For her junior year, Boyden played an entire season of club soccer on a team with boys her age. She said that the game was much more physical and the speed of play was faster while she played with the boys, but it taught her how to make quicker decisions and be more creative on the ball.
Heading into her senior year, Boyden learned that her club team would be switching leagues, which would allow her to play high school soccer. Boyden then had the option to either play another season with her boys team or spend her last year of eligibility playing for Skyline.
Though it took her some time to process that playing for her school was a possibility, Boyden decided that she couldn’t pass up the opportunity to play with her sister, Annie, who was a sophomore on the Skyline team.
Eager to have her on the team, Skyline teammates like captain Ali Swensen would text Boyden to let her know when and where all team activities were, while others would reach out to her, encouraging her to come and play on the team. Boyden said that knowing she was wanted by her future teammates made the decision to play for the Eagles that much easier.
After the decision was made and Boyden began participating in team activities, it didn’t take long for her to make an impact.
“I had heard that she was a good player, but I had never met her before,” Castillo said. “She came, and as soon as I saw her in warmups, working with the team, I saw that she was good. But when we started to play games in the preseason and she started to score (goals) I was like, ‘This kid is not good, she’s great.’ It was incredible.”
Suddenly, a Skyline team that advanced to the semifinals in 2020, and was already going to be a contender this season, became even more special.

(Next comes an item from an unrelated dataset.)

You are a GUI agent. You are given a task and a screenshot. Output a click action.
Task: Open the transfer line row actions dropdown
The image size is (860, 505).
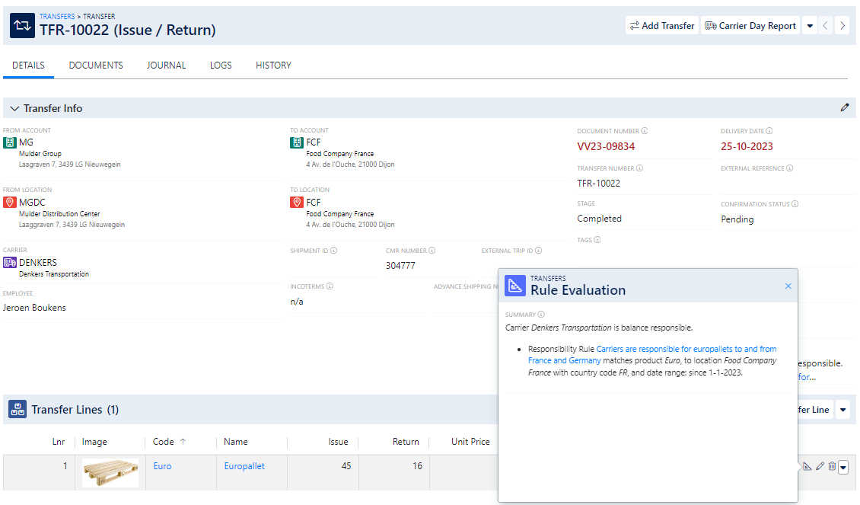click(x=843, y=467)

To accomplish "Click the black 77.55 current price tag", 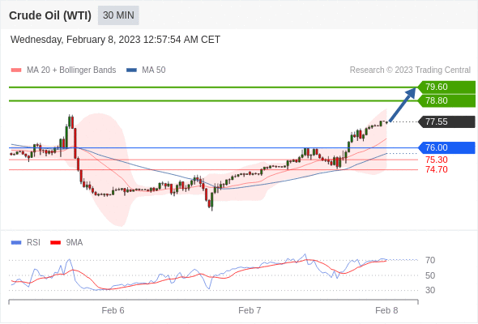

Though Boyden’s individual ability to score goals was apparent immediately, Castillo said he was curious to see how she would play with the team.

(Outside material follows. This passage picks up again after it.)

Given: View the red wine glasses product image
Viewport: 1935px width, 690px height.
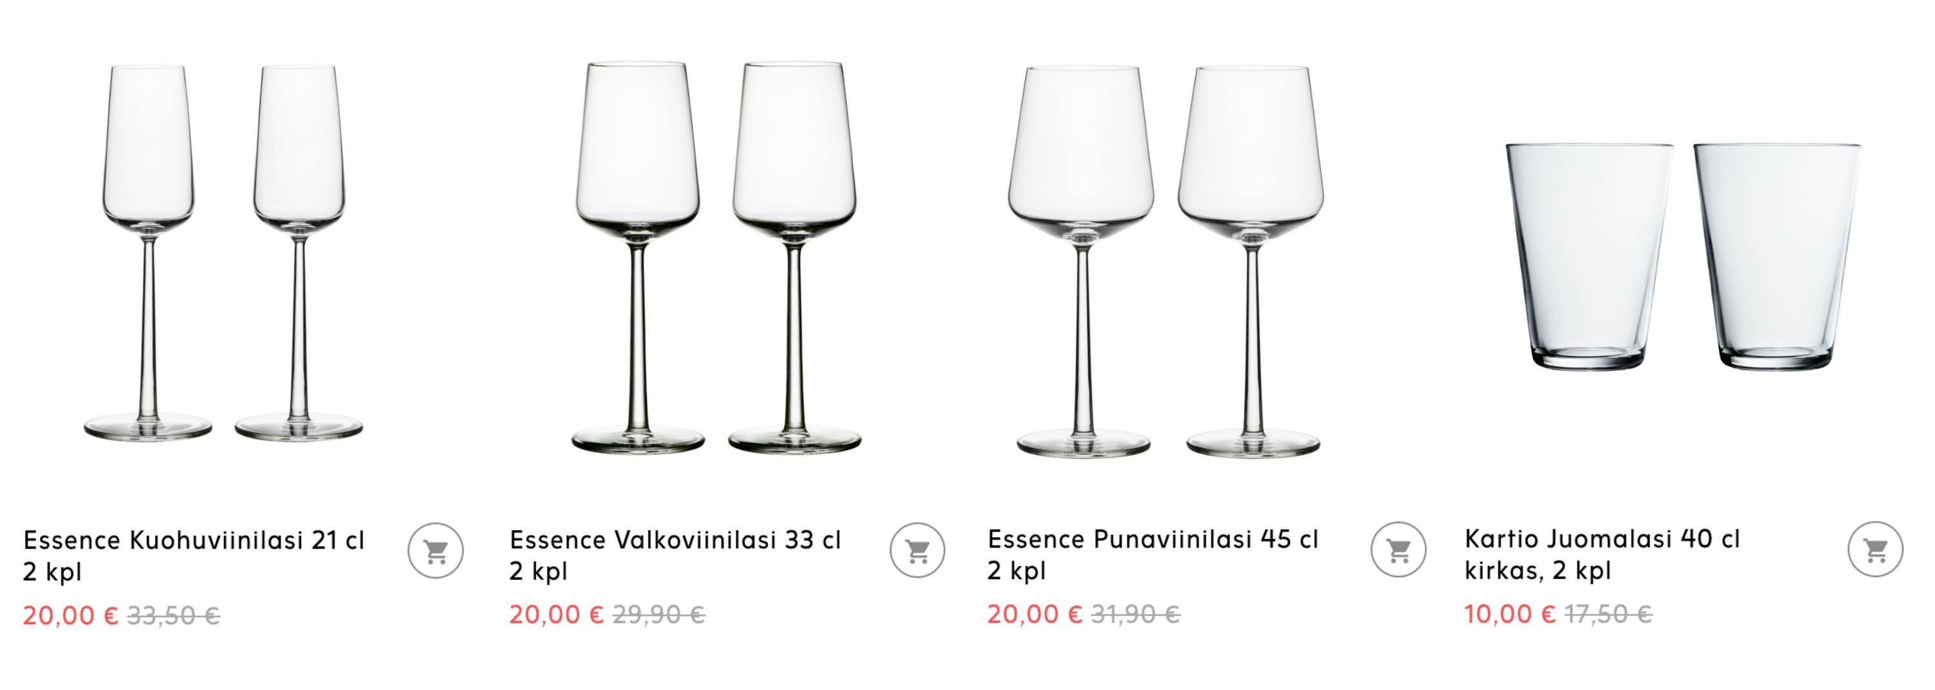Looking at the screenshot, I should point(1167,261).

“Sometimes when you get players as good as her, it’s about them and it’s not about the team,” Castillo said. “As a coach, I thought about whether she would be able to connect with the team and she did. That’s the one thing that makes her even greater: her attitude toward her teammates.
“It was never about, ‘I’m a prima donna,’ or ‘I’m the best,’ she always had a positive attitude, complimenting her teammates and celebrating with her teammates. It was never about her.”
Thanks to her team-first attitude, Boyden quickly became a seamless fit for the Eagles as an attacking player, elevating not just her area of the field, but the rest of her teammates on the field as well.
Castillo said that her ability to get other players involved became crucial, especially during the state tournament, when Boyden’s goal-scoring ability was no longer a well-kept secret. Teams were throwing two or three defenders her way, but Boyden was able to exploit the tactic and find an open teammate.
Still, no matter how many defenders the opposition put between Boyden and the goal, the speedy forward couldn’t be subdued. In four playoff games, Boyden recorded seven goals and two assists, including a brace and an assist in Skyline’s championship victory over Lehi— a perfect cap to what was a perfect lone season for the eventual Ms. Soccer winner.
“I didn’t necessarily go into the season wanting to win Ms. Soccer,” Boyden said. “But I’m proud of myself, knowing that all the goals I scored and winning state counted toward that. I just wanted to work hard and make the most of it, but knowing my efforts paid off is really an awesome feeling.”
With her stellar senior season now in the rearview mirror, Boyden will play soccer at the collegiate level for Washington State, where she hopes to make as much noise as she did at the high school level.
“I want to go there, train with them and win a Pac-12 championship,” Boyden said. “But ultimately I want to win an NCAA championship and, as of right now, that’s my biggest goal.”